How Do Water Softeners Work?
The water softener you’ll be purchasing for your home is a tank with a built-in filter composed of resin beads coated in negatively charged sodium molecules. Since calcium and magnesium ions are positively charged, the minerals are attracted to the beads and bind to the resin, causing the negatively charged sodium ions to replace them in the water that flows through your house. There are a variety of different water softener salts you can use in different systems.
With enough usage, the resin gets depleted of sodium ions, requiring a regeneration cycle to continue softening the water. Regenerating the resin involves flushing the system with a sodium chloride—in other words, salt water—in a form highly concentrated enough to displace the ions of the hardness-causing minerals and replace them with negatively charged sodium ions.
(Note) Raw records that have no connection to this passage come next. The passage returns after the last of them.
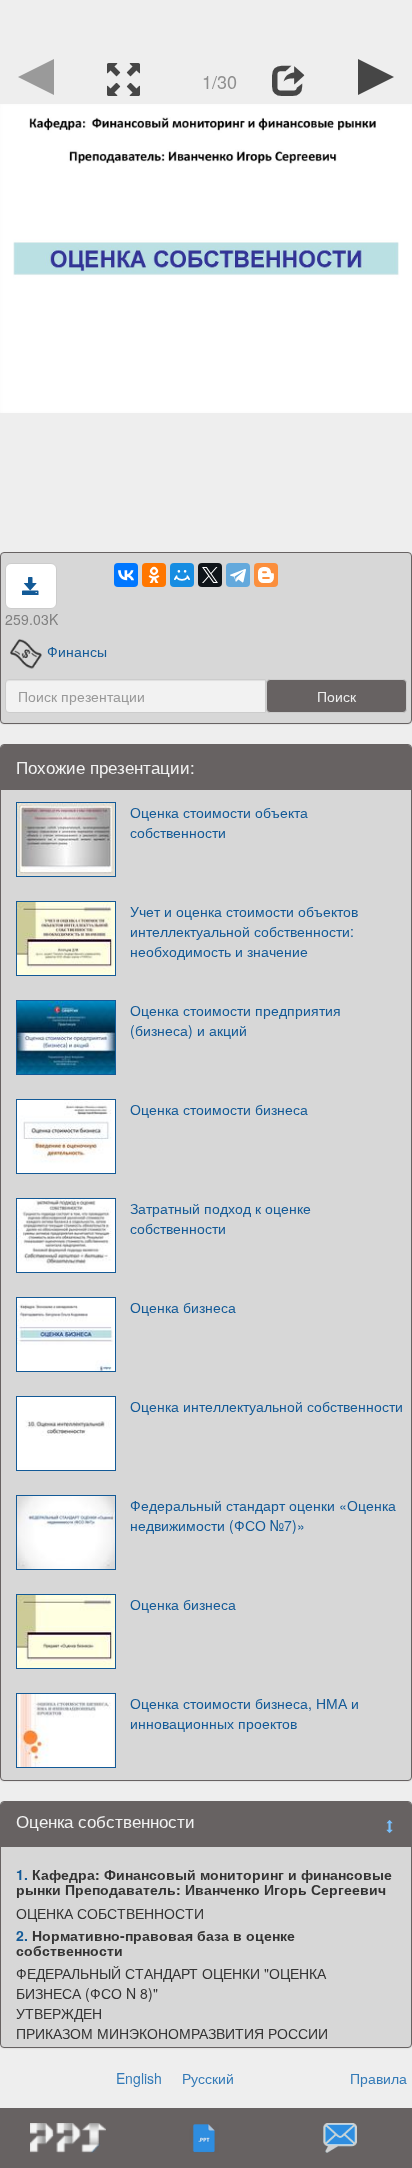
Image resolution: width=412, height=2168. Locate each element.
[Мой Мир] (182, 575)
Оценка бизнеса (183, 1307)
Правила (378, 2078)
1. (22, 1874)
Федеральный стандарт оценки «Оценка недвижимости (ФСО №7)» (263, 1515)
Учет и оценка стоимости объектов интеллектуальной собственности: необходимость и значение (244, 931)
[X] (210, 575)
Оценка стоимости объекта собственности (219, 822)
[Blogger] (266, 575)
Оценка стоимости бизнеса (219, 1109)
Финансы (77, 651)
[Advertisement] (206, 25)
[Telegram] (238, 575)
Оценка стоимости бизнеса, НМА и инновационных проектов (244, 1713)
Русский (208, 2078)
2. (22, 1935)
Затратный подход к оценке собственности (220, 1218)
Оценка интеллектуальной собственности (266, 1406)
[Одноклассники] (154, 575)
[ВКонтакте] (126, 575)
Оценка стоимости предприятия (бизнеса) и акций (235, 1020)
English (139, 2078)
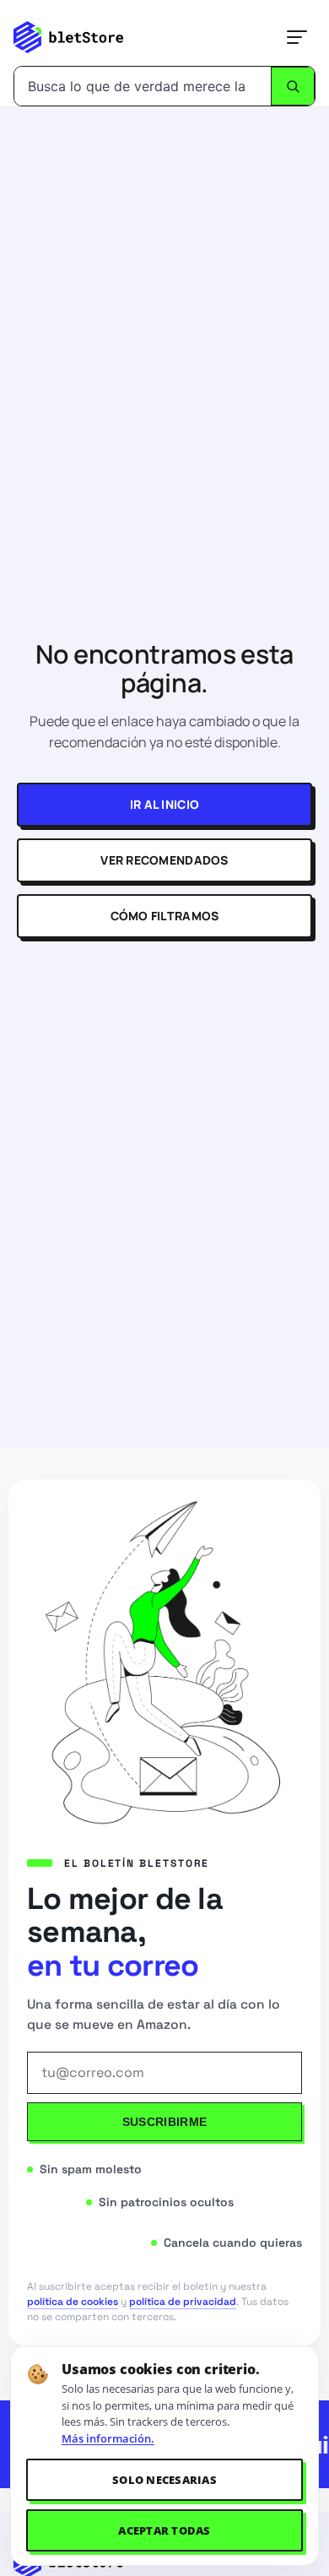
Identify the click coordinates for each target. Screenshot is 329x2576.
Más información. (108, 2438)
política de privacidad (182, 2301)
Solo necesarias (164, 2479)
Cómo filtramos (165, 916)
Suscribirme (164, 2122)
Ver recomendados (164, 860)
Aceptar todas (164, 2530)
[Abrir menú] (297, 37)
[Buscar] (293, 86)
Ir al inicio (164, 804)
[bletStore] (68, 37)
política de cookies (72, 2301)
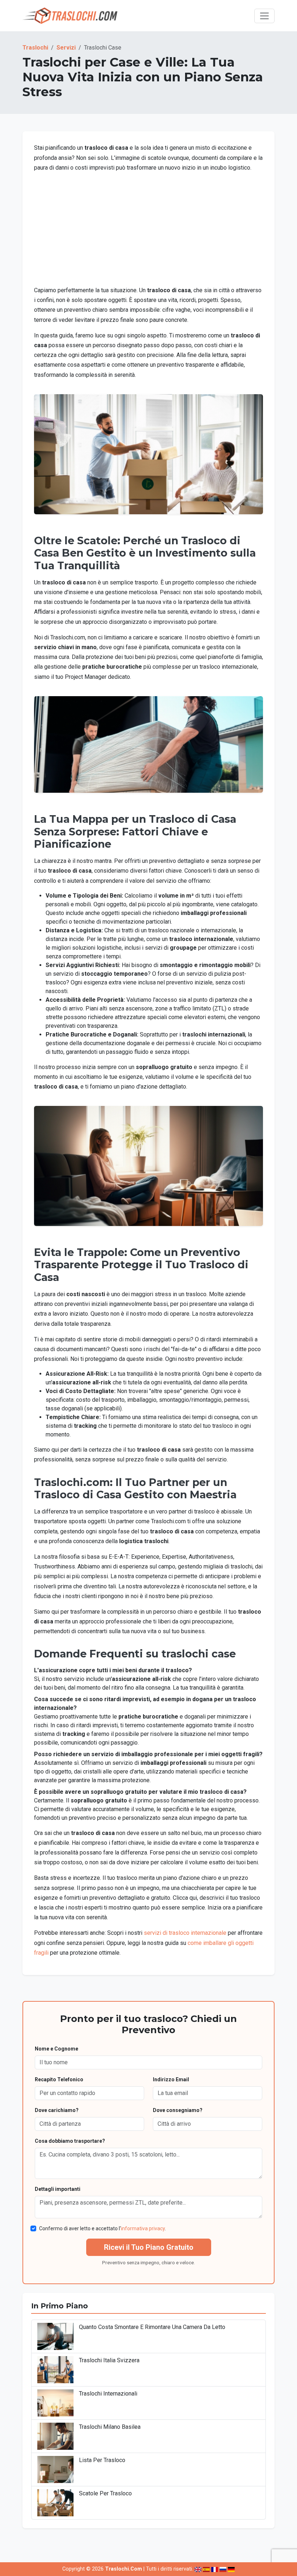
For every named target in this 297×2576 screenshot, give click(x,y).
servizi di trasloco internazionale (185, 1932)
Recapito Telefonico (59, 2079)
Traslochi (35, 47)
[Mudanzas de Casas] (206, 2569)
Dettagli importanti (57, 2189)
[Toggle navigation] (264, 16)
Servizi (66, 47)
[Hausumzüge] (231, 2569)
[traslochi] (69, 16)
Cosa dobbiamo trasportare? (70, 2141)
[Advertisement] (148, 229)
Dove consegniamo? (177, 2110)
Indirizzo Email (171, 2079)
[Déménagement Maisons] (214, 2569)
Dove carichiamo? (57, 2110)
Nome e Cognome (56, 2049)
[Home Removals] (197, 2569)
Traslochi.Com (123, 2569)
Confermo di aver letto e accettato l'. (102, 2228)
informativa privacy (143, 2228)
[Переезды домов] (222, 2569)
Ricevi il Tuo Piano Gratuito (148, 2247)
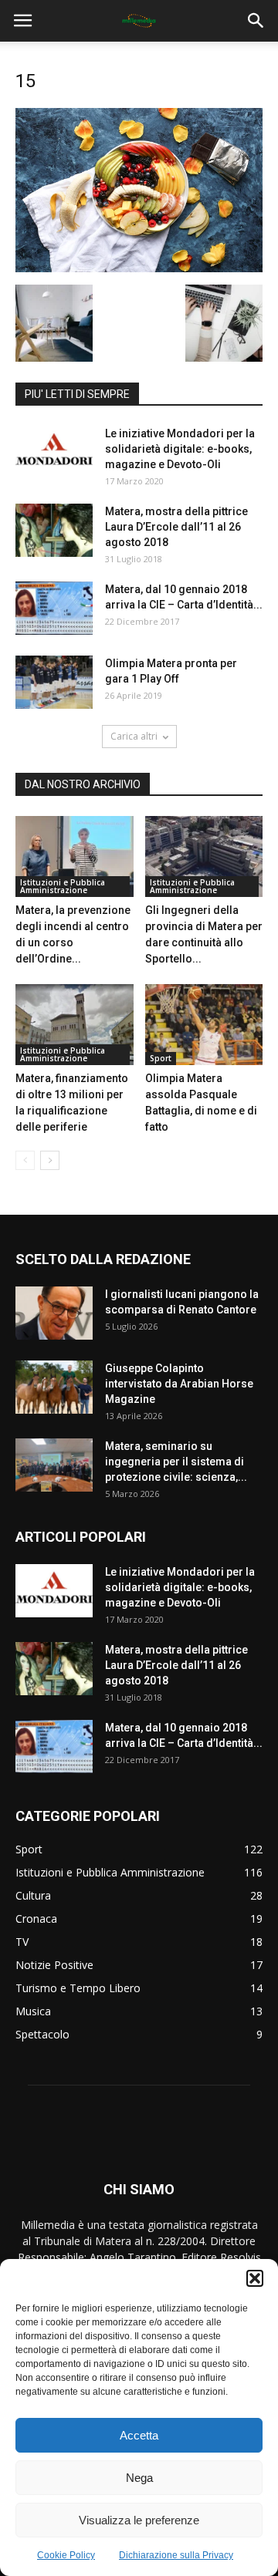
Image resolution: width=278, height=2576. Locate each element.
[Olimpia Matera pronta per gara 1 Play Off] (54, 682)
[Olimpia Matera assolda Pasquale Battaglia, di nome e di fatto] (204, 1024)
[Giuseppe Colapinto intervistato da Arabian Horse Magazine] (54, 1387)
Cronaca (36, 1918)
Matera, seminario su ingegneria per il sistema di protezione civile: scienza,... (176, 1461)
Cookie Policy (66, 2555)
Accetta (139, 2435)
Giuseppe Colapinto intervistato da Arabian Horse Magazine (179, 1383)
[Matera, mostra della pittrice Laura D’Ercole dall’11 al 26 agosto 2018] (54, 530)
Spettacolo (42, 2034)
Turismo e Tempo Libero (78, 1988)
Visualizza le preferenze (139, 2520)
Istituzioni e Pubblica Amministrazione (62, 886)
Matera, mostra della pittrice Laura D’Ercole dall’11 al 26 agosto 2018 (176, 526)
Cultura (33, 1895)
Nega (139, 2477)
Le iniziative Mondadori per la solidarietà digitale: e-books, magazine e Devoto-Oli (180, 448)
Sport (160, 1058)
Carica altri (134, 736)
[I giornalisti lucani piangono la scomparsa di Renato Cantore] (54, 1313)
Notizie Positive (54, 1964)
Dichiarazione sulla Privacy (176, 2555)
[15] (139, 268)
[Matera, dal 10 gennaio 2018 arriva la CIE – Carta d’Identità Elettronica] (54, 608)
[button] (255, 2278)
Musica (33, 2011)
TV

In doing so, the system adds about 750 milligrams of sodium to each gallon of water, an amount deemed unproblematic for most by the FDA but enough to give pause to anyone trying to maintain a strict low-sodium diet.
For those who must say “nah” to Na, there are softeners that use potassium instead, but this makes for steeper ongoing costs.
How Much Do Water Softeners Cost?
For a standard sodium ion exchange softener, expect to pay between $500 and $2,000 total for the system and installation by a water softener professional. Models that use potassium rather than sodium typically run between $800 and $4,000.